Mahmoud Aldraimli, a PhD researcher from the School of Computer Science and Engineering, successfully led a group of experts to build machine learning models to assist in the prediction of toxicities in breast cancer data.
Hosted by the University of Manchester, the Radiotherapy Machine Learning network event was the first of its kind, a joint initiative with the NCRI Clinical and Translational Radiotherapy (CTRad) group. It brought together cancer clinicians and experts from the Machine Learning community to address challenges in cancer radiotherapy to build high-quality outputs.
Mahmoud succeeded in the competitive selection process and secured a place in the event as a Machine Learning Expert. He started his PhD studies on “Building Machine Learning Models for Breast Cancer Risk Prediction” in October 2017 and is supervised by Dr Daniel Soria and Professor Thierry Chaussalet from the School of Computer Science and Engineering, and Dr Miriam Dwek from the School of Life Sciences. He is a member of the Health and Social Care Modelling Group, of the Cancer Research Group and works actively within the newly formed Health Innovation Ecosystem at the University of Westminster.
Talking about the event, Mahmoud said: “By collaborating with experts in the Radiotherapy Machine Learning Network, we have been able to explore medical datasets together. There is a positive outlook for the work ahead and it has been a great event - first of its kind, so we are very thankful to the organisers for making this happen.”

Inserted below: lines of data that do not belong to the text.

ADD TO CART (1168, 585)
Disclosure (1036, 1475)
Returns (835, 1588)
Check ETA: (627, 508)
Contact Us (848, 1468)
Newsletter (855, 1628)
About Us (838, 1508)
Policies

Dr Daniel Soria, Senior Lecturer in Computer Science and Engineering and Director of Studies for Mahmoud’s PhD, commented: “Despite his non-clinical background, Mahmoud not only secured a place for this event, but also successfully led a group of clinical and AI experts during both days at Manchester. He showed leadership and independence that allowed him to establish new collaborations which will hopefully be extremely beneficial for the remainder of his studies and his future career.”
Professor Thierry Chaussalet, who is leading the Health Innovation Ecosystem at the University, added: “This is even more impressive when you think that Mahmoud had no clinical knowledge and only little experience in machine learning 18 months ago and is now leading clinical and AI experts.”
The event was funded as part of the Science and Technology Council (STFC) Global Challenge Network+. It gathered scientists in Radiotherapy and AI from 27 academic institutions and medical organisations nationwide to unleash potential discoveries in medical datasets to improve the health and wellbeing of breast cancer patients.